> **DATA PROVIDED**
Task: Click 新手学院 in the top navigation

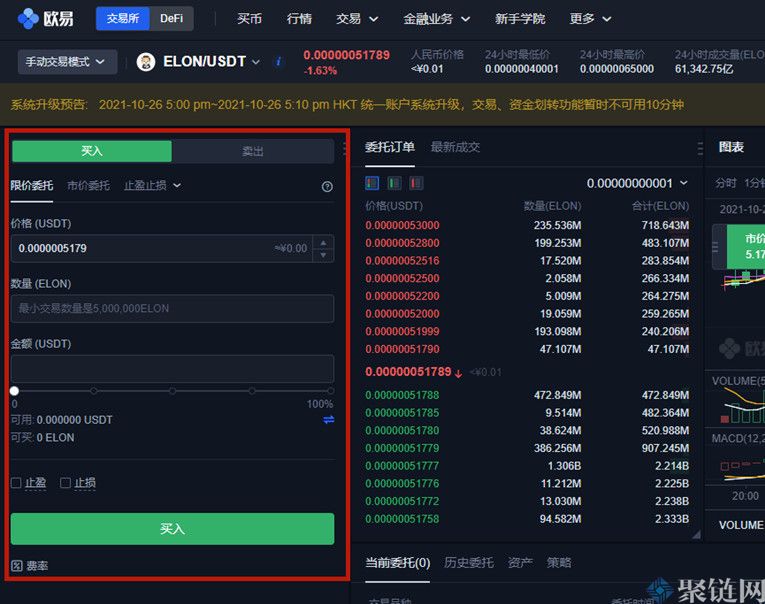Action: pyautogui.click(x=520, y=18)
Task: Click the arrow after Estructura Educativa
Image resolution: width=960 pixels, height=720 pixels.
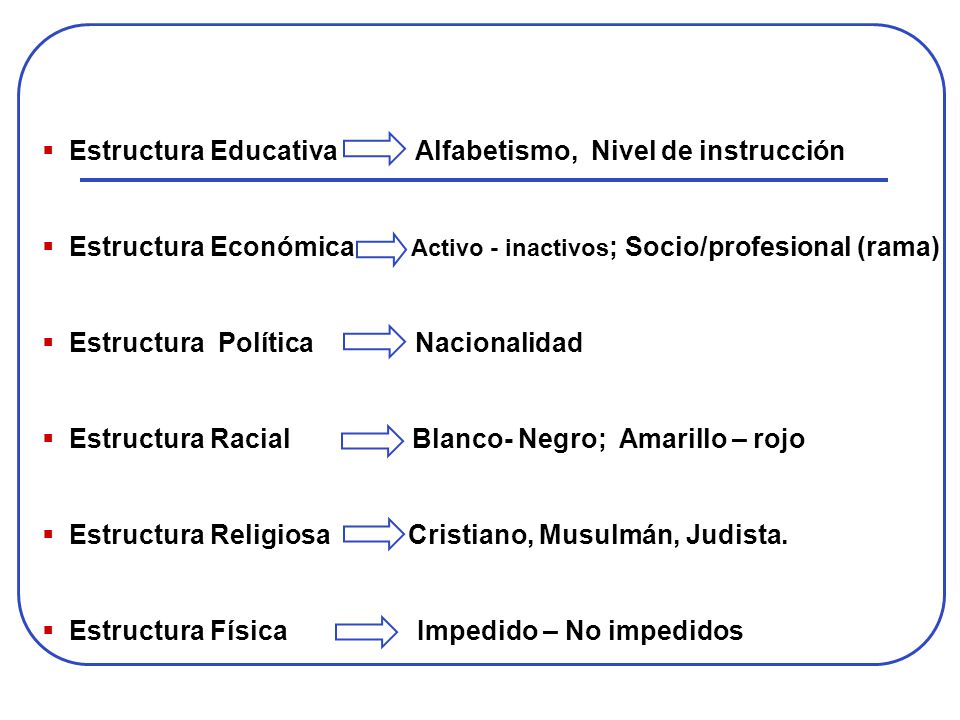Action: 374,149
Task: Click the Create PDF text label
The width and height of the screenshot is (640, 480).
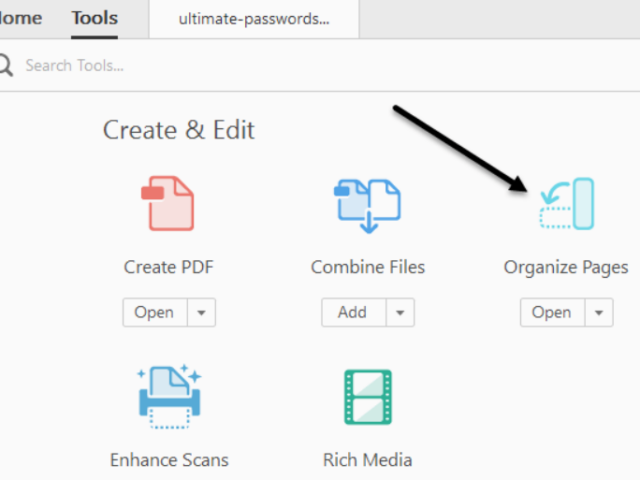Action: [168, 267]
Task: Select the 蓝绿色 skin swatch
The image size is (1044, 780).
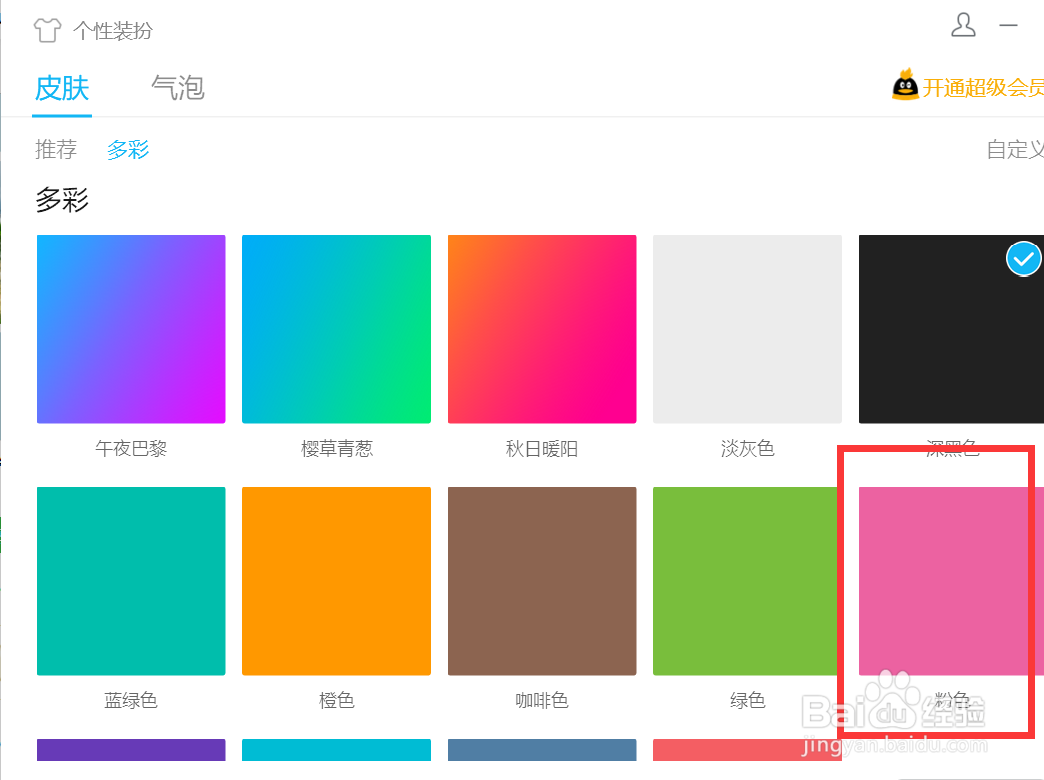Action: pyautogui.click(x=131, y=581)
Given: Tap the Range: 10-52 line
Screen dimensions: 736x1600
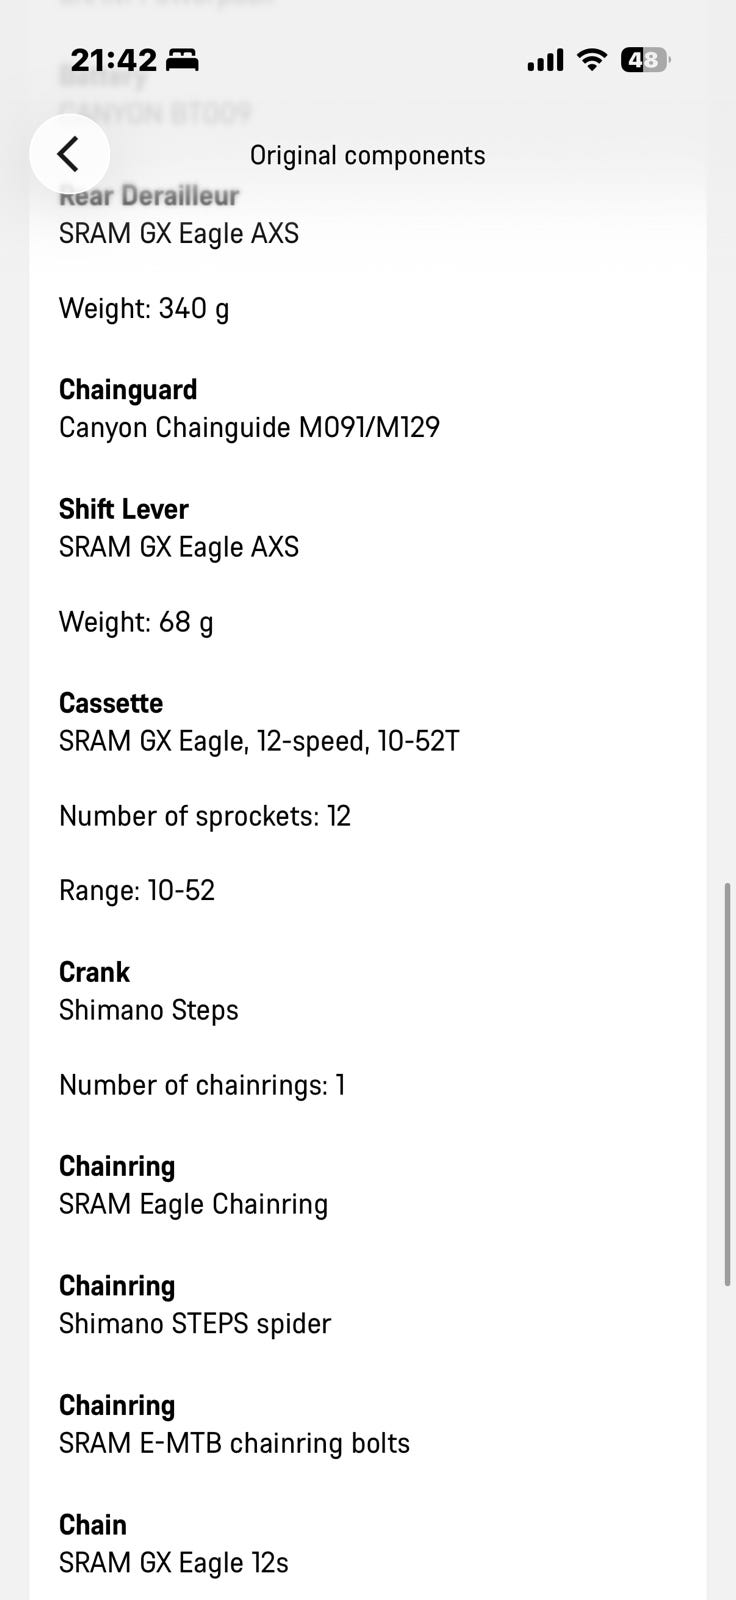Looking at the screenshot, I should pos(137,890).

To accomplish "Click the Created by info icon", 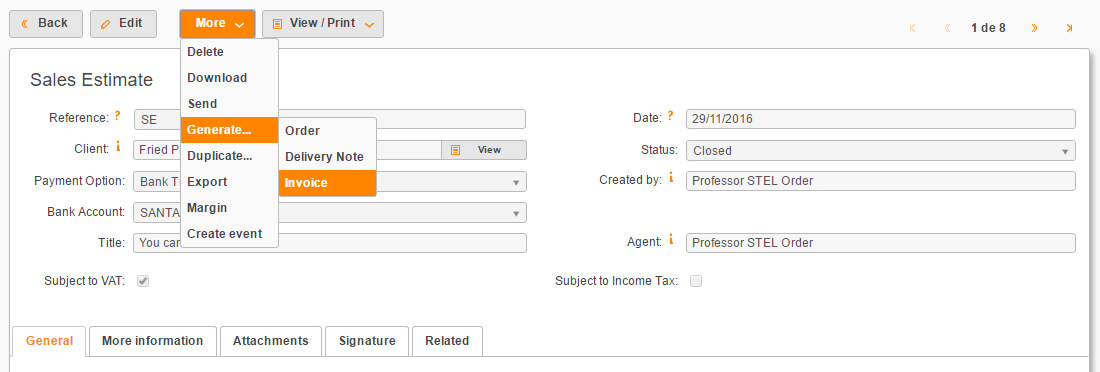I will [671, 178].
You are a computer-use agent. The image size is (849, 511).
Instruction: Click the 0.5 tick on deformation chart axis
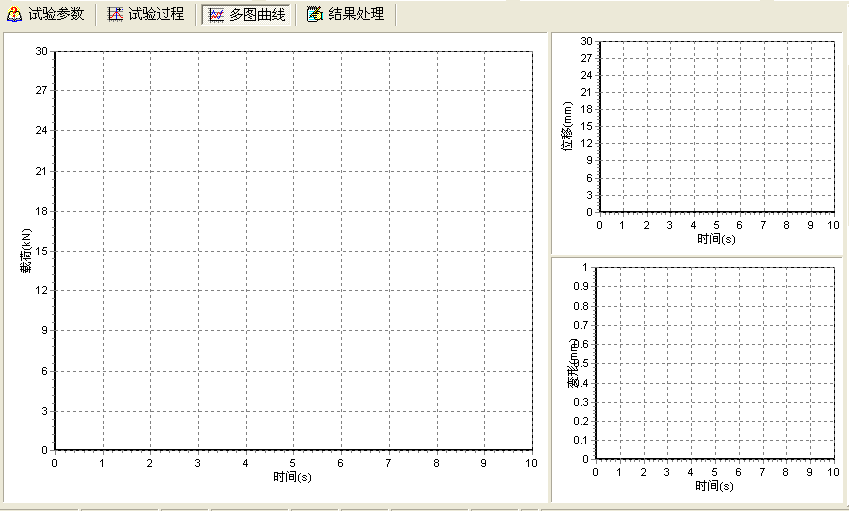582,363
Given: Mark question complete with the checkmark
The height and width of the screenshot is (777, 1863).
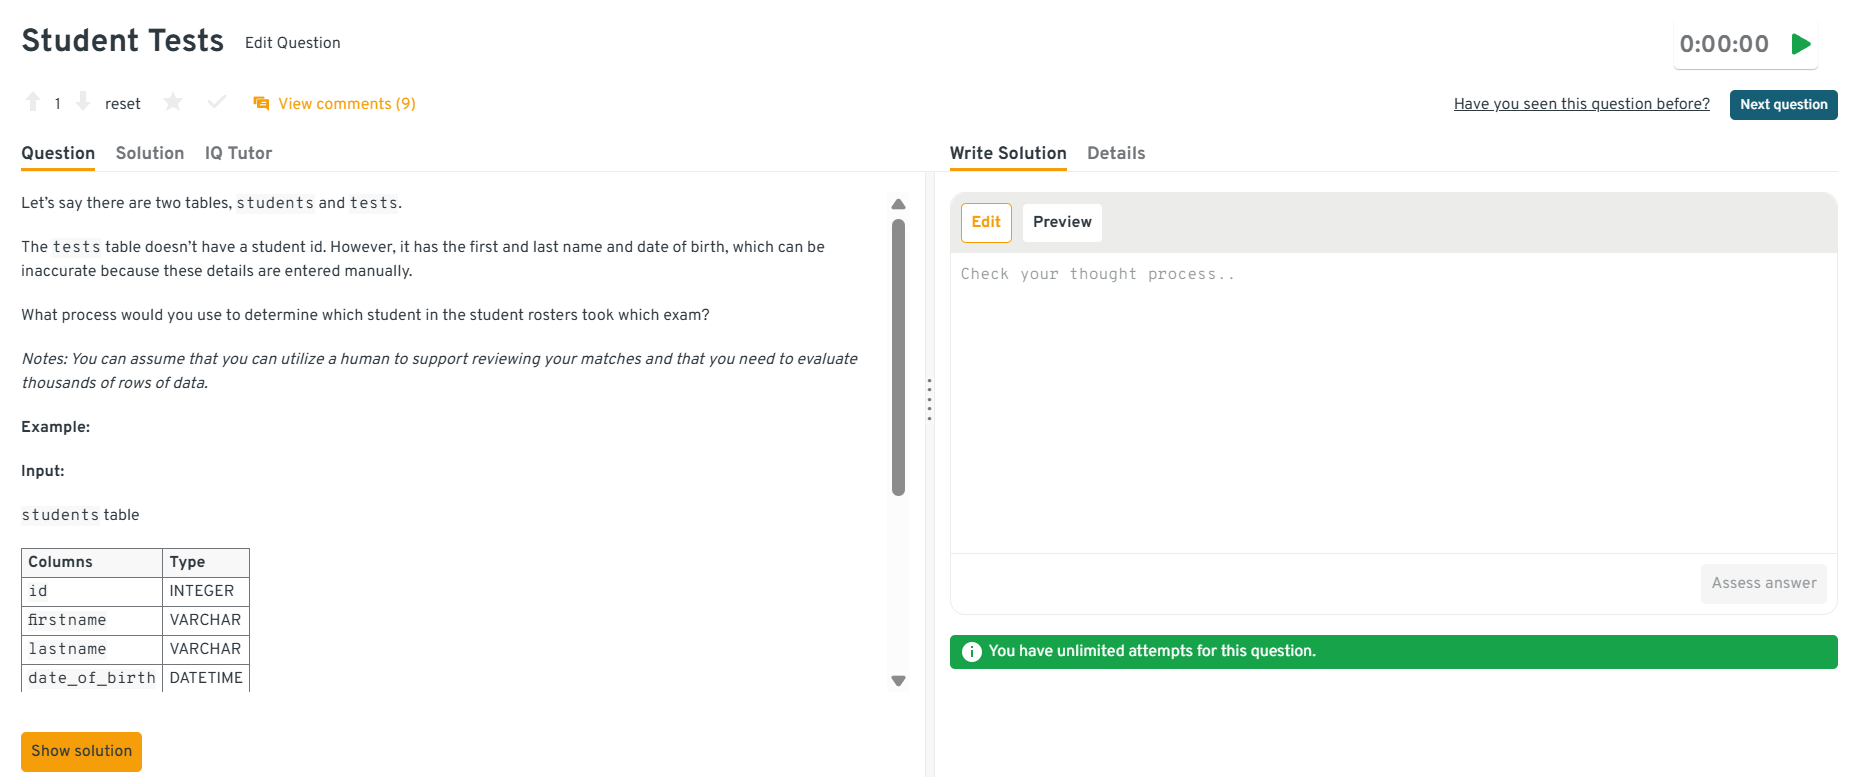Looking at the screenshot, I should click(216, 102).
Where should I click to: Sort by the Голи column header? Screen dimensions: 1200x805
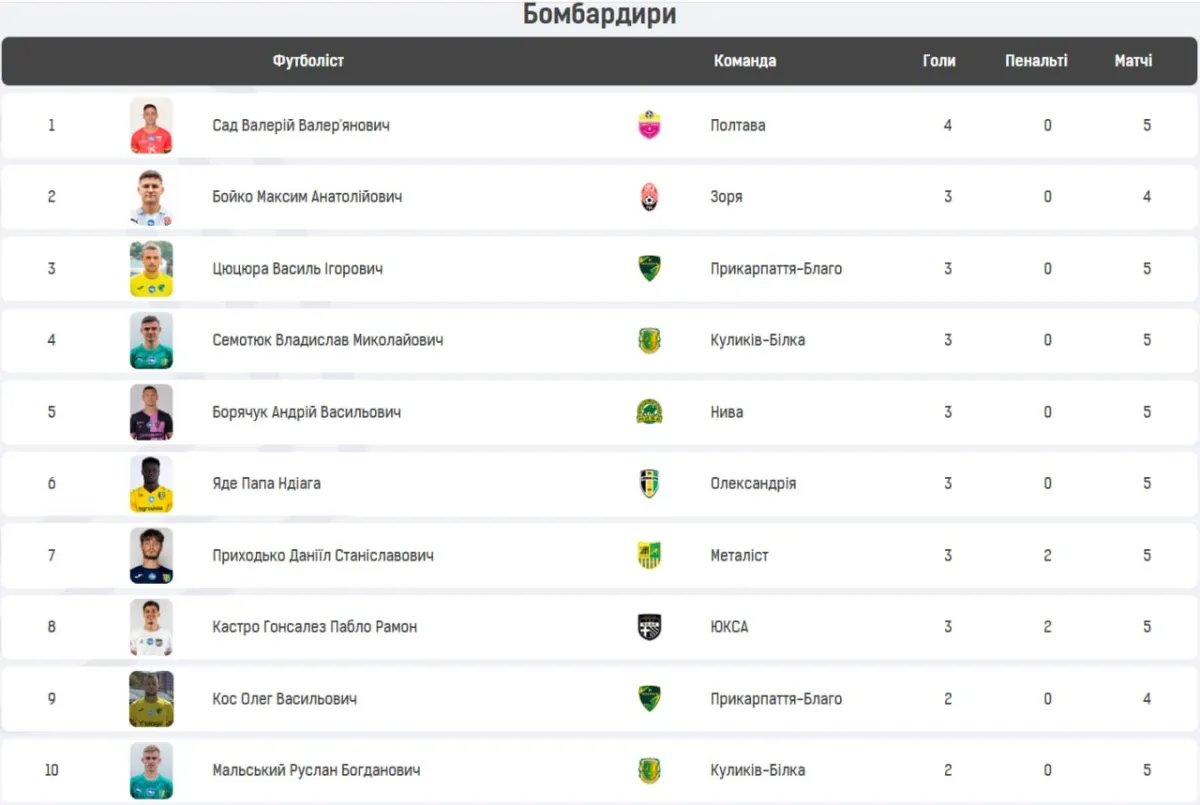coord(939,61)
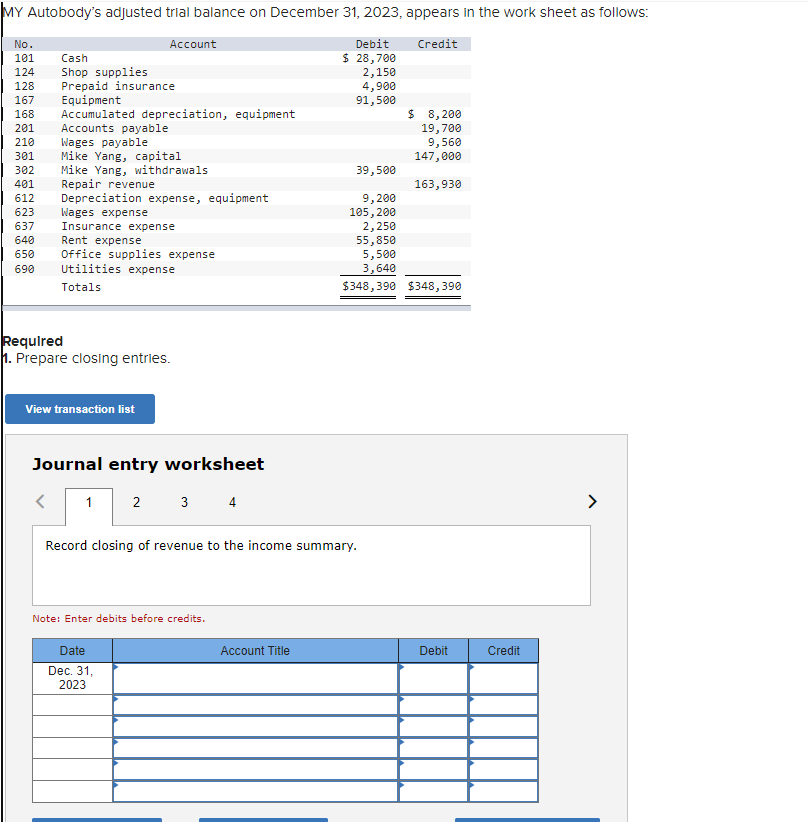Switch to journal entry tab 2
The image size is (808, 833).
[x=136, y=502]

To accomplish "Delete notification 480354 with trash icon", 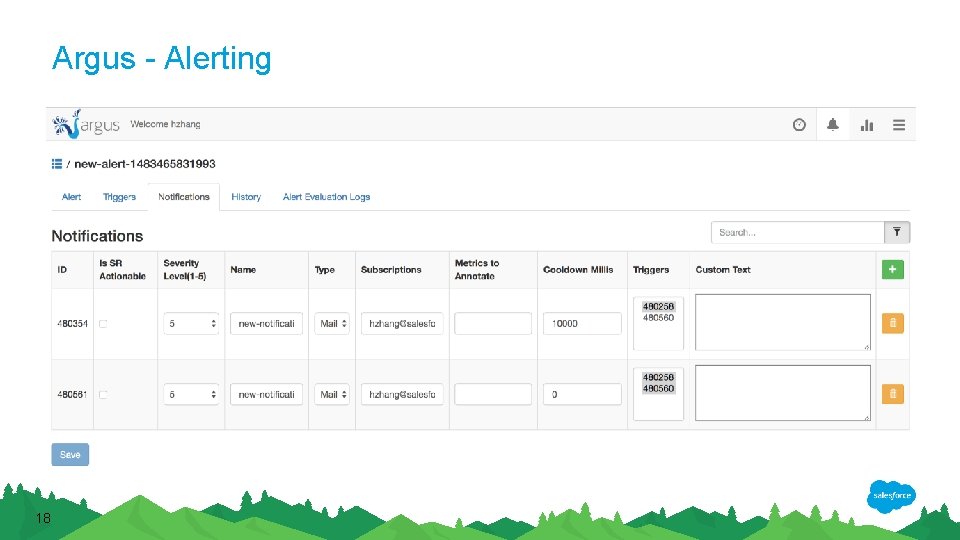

> **TASK TO CARRY OUT**
Set down word for word every line from the line containing "You are a computer-use" through the last line of the entries, and nothing more; no pictures.

> **RESULT**
You are a computer-use agent. The image size is (849, 511).
Instruction: Click the 0.5 tick on deformation chart axis
582,363
Given: Mark question complete with the checkmark
The height and width of the screenshot is (777, 1863).
Looking at the screenshot, I should click(216, 102).
Where should I click to: Sort by the Голи column header? Screen dimensions: 1200x805
coord(939,61)
Switch to journal entry tab 2
The image size is (808, 833).
[x=136, y=502]

To accomplish "Delete notification 480354 with trash icon", 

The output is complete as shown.